The only way to ensure ethical behavior by
Wall Street is to ensure that our laws are
fully enforced.
O&E:
Please assess the performance of the
commodity markets for bona fide hedgers,
such as fuel retailers. Can they get the
protection they seek by hedging their
commodity buys?
MG:
Absolutely not! The main reason is that
these are no longer hedging markets; these
are gambling markets. There is no way that
a hedger has a fair chance in those markets.
The margin requirements are so erratic that
it’s hard to hold a hedging contract in place
for the term of the contract. The only way
heating oil dealers will be protected in the
markets is by reducing the participation of
speculators from 80 percent to 30 percent.
The counterpoint is the natural
gas market, where [the Federal Energy
Regulatory Commission] FERC was given
co-extensive jurisdiction with the CFTC for
manipulation. FERC has brought several
manipulation actions over the last six to
seven years, and price of natural gas went
from $15 to as low as $1.71 in April 2012.

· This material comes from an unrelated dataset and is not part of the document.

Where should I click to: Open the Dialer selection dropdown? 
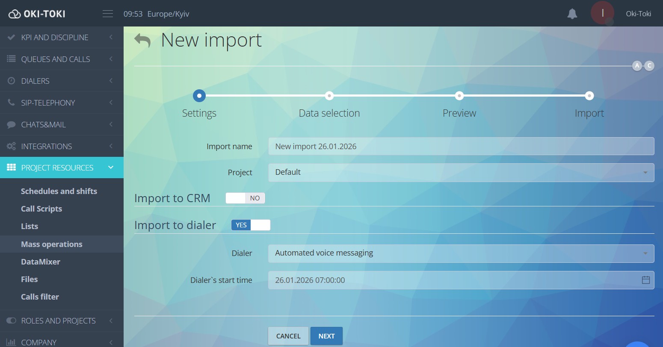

The price is low because you have regulators
in the natural gas markets fighting fraud and
manipulation. The CFTC could do more
if the Republicans in control of the House
of Representatives would let the agency
have more employees. They have 700 now,
and they need at least 1,100. The hedging
markets will not be protected until the
CFTC has the employees it needs. They are
doing a terrific job now under very harassing
circumstances. The CFTC needs help. Until
it gets that help, the American consumer and
taxpayer are at extreme financial risk.